Комсомол не есть однообразная среда, не есть праведный марксистский монастырь. Там кипит жизнь, там есть очень много противоречий, противоречий даже трагических. Ведь там огромную массу полной энергии молодежи мелкобуржуазной страны, в которой даже пролетариат не может быть отчасти не затронут мещанскими влияниями, идея, великая пролетарская идея коммунизма охватывает все шире, проникает в нее все глубже, стремится с неслыханной мощью перевоспитать эту молодежь, сделать из нее безупречную армию строителей коммунизма.
Как же может не быть тут самых горьких столкновений? Но как же может не быть тут и прямых героев своего великого долга?
Очень легко уклониться в писание горьких картин о комсомольском упадке, разврате и т. д., снискать даже за это лавры правдивого писателя. Гораздо труднее суметь отметить светлое в жизни комсомола так, чтобы не вышло прописи, чтобы не вышло реляции о казенном благополучии, чтобы не вышло розовых комплиментов и самохвальства.
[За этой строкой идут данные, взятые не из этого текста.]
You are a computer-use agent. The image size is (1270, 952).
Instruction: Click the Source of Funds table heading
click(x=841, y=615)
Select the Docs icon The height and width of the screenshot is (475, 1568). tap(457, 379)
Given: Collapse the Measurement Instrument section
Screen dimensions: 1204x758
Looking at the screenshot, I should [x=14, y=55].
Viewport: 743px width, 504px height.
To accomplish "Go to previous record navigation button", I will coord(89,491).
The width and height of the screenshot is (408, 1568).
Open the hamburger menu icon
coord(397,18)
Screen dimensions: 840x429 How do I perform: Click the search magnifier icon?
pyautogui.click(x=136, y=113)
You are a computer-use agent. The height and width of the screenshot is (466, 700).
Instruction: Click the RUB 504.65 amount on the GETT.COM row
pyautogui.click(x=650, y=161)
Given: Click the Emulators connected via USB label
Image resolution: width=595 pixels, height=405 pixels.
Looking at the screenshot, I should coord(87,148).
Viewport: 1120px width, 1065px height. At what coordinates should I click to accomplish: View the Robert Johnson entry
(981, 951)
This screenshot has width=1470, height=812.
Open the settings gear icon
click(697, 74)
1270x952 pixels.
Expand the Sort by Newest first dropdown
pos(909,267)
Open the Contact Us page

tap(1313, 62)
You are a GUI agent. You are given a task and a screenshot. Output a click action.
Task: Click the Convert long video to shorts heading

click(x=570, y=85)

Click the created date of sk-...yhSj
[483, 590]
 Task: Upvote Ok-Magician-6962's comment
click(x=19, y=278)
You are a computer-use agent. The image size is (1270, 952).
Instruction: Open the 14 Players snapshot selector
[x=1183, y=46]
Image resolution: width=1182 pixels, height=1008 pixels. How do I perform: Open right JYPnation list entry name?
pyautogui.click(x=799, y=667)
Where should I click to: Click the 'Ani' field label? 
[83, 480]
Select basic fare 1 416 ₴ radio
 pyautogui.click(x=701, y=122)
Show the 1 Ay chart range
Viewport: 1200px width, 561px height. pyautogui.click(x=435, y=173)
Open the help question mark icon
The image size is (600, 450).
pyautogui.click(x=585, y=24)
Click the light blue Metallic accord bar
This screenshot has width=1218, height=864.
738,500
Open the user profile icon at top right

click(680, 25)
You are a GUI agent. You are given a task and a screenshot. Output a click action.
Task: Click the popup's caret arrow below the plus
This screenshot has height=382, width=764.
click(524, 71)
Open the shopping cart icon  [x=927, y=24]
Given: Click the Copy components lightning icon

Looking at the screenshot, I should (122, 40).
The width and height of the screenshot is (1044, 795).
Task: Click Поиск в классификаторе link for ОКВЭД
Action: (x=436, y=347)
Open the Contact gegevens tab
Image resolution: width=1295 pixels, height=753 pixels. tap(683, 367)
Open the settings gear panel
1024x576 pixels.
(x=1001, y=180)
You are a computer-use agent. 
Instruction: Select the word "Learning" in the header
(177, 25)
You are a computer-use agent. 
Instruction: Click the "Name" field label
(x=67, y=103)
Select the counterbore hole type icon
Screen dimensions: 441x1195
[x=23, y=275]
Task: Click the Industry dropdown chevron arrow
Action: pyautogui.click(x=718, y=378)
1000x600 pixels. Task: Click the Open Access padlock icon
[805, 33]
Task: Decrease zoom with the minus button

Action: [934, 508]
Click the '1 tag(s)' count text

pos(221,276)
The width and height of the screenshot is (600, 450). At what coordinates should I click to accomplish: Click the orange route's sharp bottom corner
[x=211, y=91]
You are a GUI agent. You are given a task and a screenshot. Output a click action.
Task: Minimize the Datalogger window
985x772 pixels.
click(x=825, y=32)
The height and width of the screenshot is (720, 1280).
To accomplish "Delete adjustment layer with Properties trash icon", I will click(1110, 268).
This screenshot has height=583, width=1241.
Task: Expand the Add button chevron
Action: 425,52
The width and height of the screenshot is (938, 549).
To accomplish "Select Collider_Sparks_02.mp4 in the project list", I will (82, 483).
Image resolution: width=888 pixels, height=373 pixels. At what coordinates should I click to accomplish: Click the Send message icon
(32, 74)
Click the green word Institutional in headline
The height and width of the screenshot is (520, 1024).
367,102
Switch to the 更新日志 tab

Гораздо труднее самое столкновение, внутреннюю горечь различных неурядиц изобразить так, чтобы они улеглись в естественную логику развития, чтобы они становились внутренне понятными и родными нам, именно потому, что мы сразу понимаем их необходимость как раз с точки зрения нашего общего подхода, нашего суждения о законах и судьбах социалистического строительства в рядах молодежи.
Вот с этим и надо поздравить Колосова.
Он умеет, выбирая самые неожиданные сюжеты и выдвигая самые жизненные, порой парадоксальные, фигуры, осветить их настоящим правдивым светом, не светом случайного настроения или случайной мыслишки, а светом нашей великой идеи и того чувства боевого энтузиазма, которые не могут не быть доминирующими среди нас, потому что, если бы они среди нас не доминировали, тогда и все наши надежды рухнули бы и весь анализ наш оказался бы неправильным, а этого, конечно, нет. Рассказы Колосова — живые куски комсомольской жизни; прочитав их, вы вынесете некоторые поучения, некоторый плюс, некоторые живые краски и вместе с тем скажете: да, это так, это так и должно быть; и в вашем сознании вырастает чувство уверенности рядом с чувством огромной сложности нашего дела и многообразия препятствий, стоящих на нашем пути.
Сама художественная манера Колосова, свидетельствующая о несомненном литературном даровании, также главнейшей своей чертой имеет молодость, ту самую молодую и неуемную энергию, которая сделала возможным для Колосова быть до конца правдивым и быть до конца верным комсомольцем. Ритм речи, подбор образов — все это сделано с размахом, с натиском, с удалью. Правда, иногда Колосов бывает груб, не только на устах его героев часто процветают фразы, которые, будучи договорены до конца, непременно уперлись бы в непечатные выражения, но его собственные сравнения часто жестки и неэстетичны. Но таков комсомол, такова та молодежь, которой можно, конечно, пожелать приобрести более благовоспитанные манеры, отделаться от матерщины и т. п., но которая этой благовоспитанности еще не имеет и над нею посмеивается: а черт с ней, с благовоспитанностью, было бы горячее рабочее, боевое сердце!
Даже там, где Колосов груб, он, однако, никогда не преступает известной границы, что мы, несомненно, встречаем у других талантливых и близких нам писателей, хотя бы у того же Веселого, и, кроме того, эта грубоватость дает свой тон в общем аккорде колосовской музыки, и совсем не хочется вырвать ее оттуда, иначе сейчас же потерялись бы своеобразная пряность и дерзновенность всего того, что пишет этот насквозь комсомольский литератор.